The desire to avoid such a scenario at AAMC was what prompted Kirch to begin talking with the organization's board of directors about his own succession plan at least six months ago.
On Thursday, Kirch announced his plan to step down from his role in June 2019. He said a number of factors contributed to his decision to leave at that time. One of those factors involved the months it has taken getting to know and accustomed to working with a new presidential administration, and the time it will likely take to get to know new members of Congress after the mid-term elections in November.
Another factor Kirch said was his confidence that the right people were in place within the organization's leadership to provide AAMC the kind of stability needed to address new challenges moving forward.
"We felt the summer of 2019 would be an optimal time to do the transition," Kirch said.

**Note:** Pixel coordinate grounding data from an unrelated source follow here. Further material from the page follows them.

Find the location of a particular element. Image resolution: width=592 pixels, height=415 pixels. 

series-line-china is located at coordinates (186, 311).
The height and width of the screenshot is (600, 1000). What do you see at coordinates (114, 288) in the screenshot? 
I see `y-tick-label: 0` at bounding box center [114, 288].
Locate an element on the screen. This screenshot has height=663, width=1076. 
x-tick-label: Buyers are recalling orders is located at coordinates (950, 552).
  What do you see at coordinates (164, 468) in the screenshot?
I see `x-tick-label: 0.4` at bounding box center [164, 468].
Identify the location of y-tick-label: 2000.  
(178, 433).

A psychiatrist and neuroscientist, Kirch has led AAMC since 2006. Prior to his time with the organization, Kirch served six years as senior vice president for health affairs and dean of the college of medicine at Pennsylvania State University.

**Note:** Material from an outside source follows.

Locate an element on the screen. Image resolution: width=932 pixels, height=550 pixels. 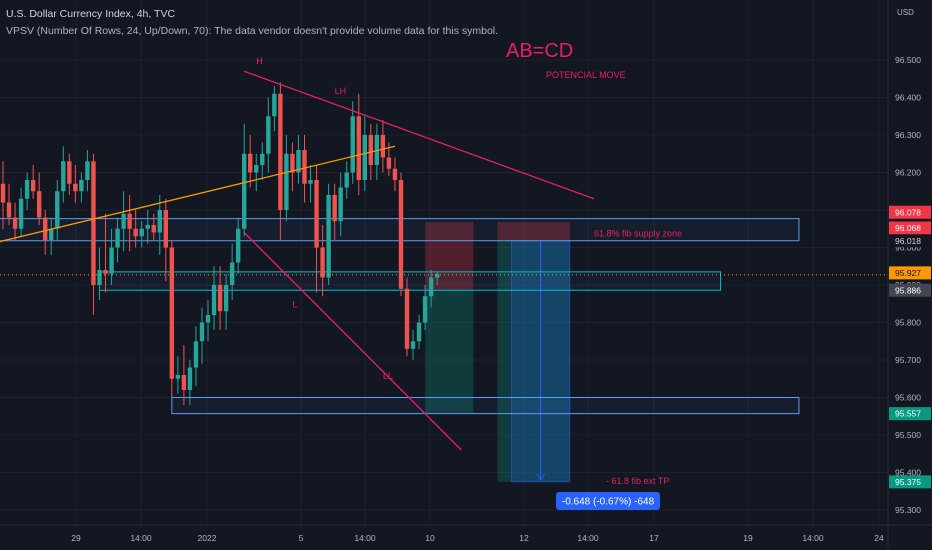
time-tick-label: 12 is located at coordinates (524, 538).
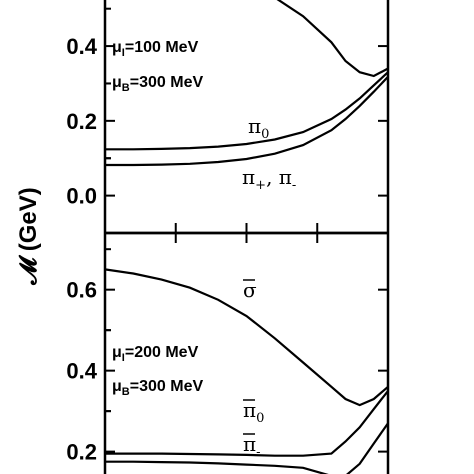 The height and width of the screenshot is (474, 474). Describe the element at coordinates (28, 236) in the screenshot. I see `y-axis-label: 𝓜 (GeV)` at that location.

"Finding someone with an equally vibrant vision for academic medicine, a passion for improving medical education and healthcare, and a strong, collaborative voice to succeed a transformative leader like Darrell Kirch is the challenge now ahead of us," said Dr. M. Roy Wilson, current chair of the AAMC Board of Directors in a statement.

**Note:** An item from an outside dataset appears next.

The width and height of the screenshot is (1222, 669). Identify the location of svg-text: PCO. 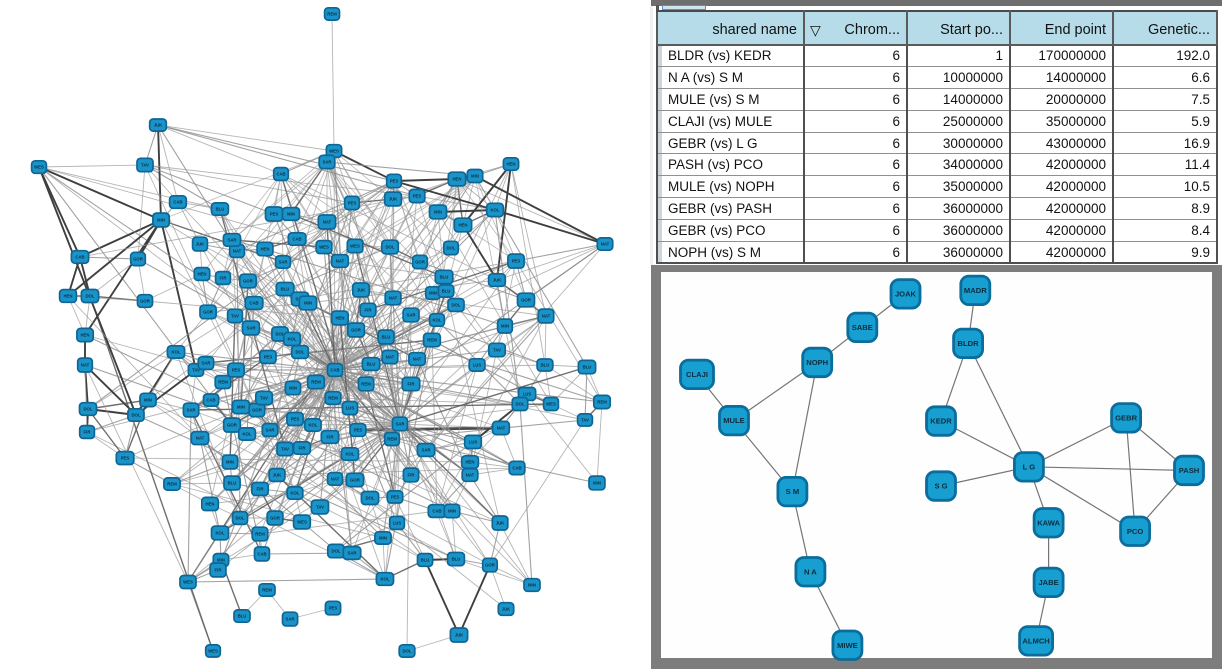
(1136, 532).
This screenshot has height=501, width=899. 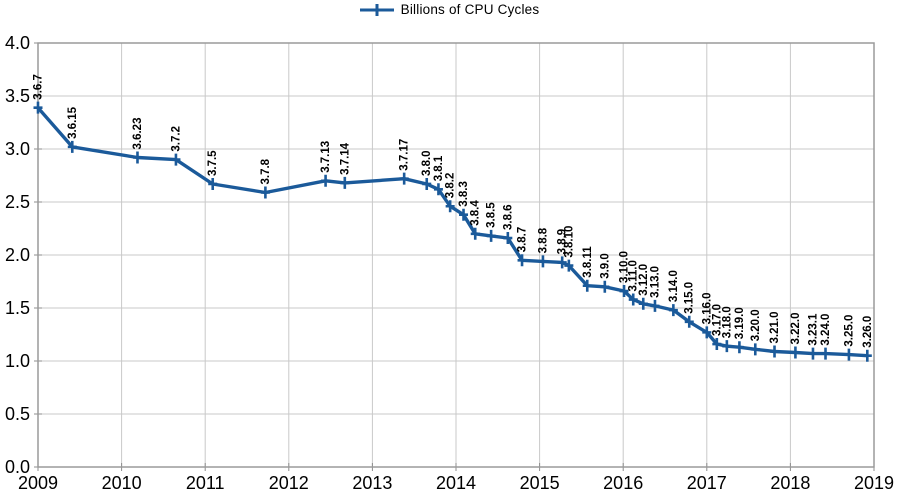 I want to click on y-axis-tick-label: 0.5, so click(x=18, y=414).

Kirch said he will have no role in helping to pick out his successor.
A nationwide search will be conducted by the AAMC Board of Directors and led by Dr. Marsha D. Rappley, AAMC's immediate past chair. Kirch said his function will be to assist whomever is selected to transition smoothly into their new position.
"The timeframe that we've laid out will hopefully allow us to have an individual selected early in 2019," Kirch said. "And then to have several months where I can help that person with other organizations, with key constituent groups, an with importatn people in Washington."
As far as his own plans, Kirch said he is fortunate to have the time to think about what new role he may want to pursue after 2019. He did not rule out a return to academic medicine as a possibility.
"For me all possibilities are wide open," Kirch said.
AAMC is the nation's leading voice for accredited medical schools and teaching hospitals, representing 167,000 faculty members and 88,000 medical students.